Re: Hive skewed tables

2013-11-13 Thread Nitin Pawar
how did u check its looking at all files inside the partition?
If you want more restriction on limit on filse to be accessed, you can
bucket them as well. That way you really dont have to worry about which
data is skewed and let the framework handle it.

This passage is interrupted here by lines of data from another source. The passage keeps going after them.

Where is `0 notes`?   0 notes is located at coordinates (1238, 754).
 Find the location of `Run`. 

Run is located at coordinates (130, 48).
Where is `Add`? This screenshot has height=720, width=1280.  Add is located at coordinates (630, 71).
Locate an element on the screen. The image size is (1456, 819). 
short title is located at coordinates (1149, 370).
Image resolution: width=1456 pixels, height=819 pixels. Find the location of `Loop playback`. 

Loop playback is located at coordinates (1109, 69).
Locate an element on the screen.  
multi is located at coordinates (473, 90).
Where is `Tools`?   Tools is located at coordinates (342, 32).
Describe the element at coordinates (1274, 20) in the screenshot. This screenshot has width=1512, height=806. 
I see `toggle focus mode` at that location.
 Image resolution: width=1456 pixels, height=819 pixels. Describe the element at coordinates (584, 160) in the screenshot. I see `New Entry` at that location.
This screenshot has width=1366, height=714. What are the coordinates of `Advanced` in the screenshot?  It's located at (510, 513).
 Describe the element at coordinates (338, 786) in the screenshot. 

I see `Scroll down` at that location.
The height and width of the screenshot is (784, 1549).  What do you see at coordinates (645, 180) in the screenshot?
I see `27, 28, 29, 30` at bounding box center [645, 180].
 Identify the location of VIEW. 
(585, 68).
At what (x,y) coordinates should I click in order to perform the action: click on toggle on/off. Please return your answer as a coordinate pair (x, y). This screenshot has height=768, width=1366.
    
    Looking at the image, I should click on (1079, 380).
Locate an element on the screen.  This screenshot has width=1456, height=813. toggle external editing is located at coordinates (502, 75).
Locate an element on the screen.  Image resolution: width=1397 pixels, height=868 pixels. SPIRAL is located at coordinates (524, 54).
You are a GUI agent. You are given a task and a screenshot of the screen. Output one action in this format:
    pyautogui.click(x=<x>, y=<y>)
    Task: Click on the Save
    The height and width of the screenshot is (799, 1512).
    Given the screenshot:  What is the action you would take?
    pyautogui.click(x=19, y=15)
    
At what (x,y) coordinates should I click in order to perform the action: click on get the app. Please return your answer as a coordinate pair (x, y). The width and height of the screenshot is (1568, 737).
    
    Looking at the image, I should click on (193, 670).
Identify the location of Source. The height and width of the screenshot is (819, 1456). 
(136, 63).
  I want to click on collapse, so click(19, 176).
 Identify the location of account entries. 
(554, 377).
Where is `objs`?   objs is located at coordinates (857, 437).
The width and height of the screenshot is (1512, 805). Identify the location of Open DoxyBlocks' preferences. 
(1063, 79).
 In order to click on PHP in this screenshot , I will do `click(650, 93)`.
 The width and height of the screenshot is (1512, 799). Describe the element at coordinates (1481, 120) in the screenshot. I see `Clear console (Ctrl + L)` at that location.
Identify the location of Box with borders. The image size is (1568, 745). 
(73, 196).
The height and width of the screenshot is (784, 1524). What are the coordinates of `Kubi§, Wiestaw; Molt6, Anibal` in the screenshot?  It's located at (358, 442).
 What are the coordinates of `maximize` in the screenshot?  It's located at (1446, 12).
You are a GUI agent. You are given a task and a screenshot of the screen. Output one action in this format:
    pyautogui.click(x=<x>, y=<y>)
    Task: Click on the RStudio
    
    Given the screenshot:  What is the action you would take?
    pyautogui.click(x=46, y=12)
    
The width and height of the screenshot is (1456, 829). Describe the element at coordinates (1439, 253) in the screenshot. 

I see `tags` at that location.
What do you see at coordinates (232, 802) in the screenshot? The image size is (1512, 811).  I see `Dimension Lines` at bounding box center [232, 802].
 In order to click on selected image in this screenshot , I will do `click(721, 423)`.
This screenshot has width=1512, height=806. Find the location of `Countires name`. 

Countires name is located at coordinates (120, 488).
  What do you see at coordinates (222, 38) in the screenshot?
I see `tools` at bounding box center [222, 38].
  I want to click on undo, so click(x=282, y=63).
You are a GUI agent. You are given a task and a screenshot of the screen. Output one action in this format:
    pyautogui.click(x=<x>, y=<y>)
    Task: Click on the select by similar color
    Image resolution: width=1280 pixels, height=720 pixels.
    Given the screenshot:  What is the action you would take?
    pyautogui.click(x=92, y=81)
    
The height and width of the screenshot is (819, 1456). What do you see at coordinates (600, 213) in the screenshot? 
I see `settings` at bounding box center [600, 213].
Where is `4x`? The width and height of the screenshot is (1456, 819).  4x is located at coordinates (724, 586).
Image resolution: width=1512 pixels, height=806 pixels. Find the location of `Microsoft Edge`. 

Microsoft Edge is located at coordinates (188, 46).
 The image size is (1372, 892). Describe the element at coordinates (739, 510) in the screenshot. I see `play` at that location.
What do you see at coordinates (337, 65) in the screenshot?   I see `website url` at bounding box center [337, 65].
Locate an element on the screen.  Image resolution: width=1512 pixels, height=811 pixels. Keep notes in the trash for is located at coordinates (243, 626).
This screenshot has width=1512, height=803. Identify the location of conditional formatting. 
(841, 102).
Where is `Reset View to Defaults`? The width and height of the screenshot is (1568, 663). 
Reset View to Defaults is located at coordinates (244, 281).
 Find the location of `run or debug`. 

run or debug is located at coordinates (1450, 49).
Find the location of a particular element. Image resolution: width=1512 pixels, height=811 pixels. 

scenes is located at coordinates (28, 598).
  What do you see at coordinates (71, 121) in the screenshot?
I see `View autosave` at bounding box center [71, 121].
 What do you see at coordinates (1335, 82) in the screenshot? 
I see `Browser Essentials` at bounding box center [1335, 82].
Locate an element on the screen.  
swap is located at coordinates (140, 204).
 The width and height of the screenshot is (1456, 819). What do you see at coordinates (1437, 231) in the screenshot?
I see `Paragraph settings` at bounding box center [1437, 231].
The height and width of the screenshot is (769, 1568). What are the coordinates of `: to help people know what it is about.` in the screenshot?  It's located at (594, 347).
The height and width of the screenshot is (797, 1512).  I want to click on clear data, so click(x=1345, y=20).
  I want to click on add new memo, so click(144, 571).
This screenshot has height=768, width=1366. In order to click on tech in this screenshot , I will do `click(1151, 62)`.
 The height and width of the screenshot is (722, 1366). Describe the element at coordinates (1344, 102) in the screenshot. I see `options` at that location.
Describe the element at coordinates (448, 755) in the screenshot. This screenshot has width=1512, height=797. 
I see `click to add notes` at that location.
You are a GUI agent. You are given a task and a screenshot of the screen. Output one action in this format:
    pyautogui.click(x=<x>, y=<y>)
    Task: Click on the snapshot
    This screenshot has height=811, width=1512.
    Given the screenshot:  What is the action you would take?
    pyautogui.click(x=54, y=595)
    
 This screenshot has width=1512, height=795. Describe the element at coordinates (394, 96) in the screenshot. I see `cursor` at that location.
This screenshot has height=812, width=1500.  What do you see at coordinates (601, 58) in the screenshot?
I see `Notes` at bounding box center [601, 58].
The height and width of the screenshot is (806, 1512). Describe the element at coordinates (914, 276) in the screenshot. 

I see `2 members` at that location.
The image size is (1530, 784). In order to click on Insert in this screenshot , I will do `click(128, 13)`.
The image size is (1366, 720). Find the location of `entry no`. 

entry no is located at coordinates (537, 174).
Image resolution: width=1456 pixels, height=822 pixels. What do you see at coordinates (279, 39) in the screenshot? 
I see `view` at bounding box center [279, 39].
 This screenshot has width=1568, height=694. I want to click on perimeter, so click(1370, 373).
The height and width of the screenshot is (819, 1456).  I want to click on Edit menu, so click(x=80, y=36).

On Thu, Nov 14, 2013 at 11:16 AM, Rajesh Balamohan 
rajesh.balamo...@gmail.com wrote:

 Thanks Nitin.   I have only one partition in this table for testing.   I
 thought within the partition it will scan only certain files based on
 skewed fields.   However it is scanning the entire data within the
 partition.
 On Nov 14, 2013 9:38 AM, Nitin Pawar nitinpawar...@gmail.com wrote:

 In my understanding,
 when you are saying scanning entire dataset it is looking at all your
 partitions because your data has been partitioned by the date column.

 A skewed table is a table where there will be different files created for
 all your skewed keys in all the partitions.
 So for your query it will look at all partitions.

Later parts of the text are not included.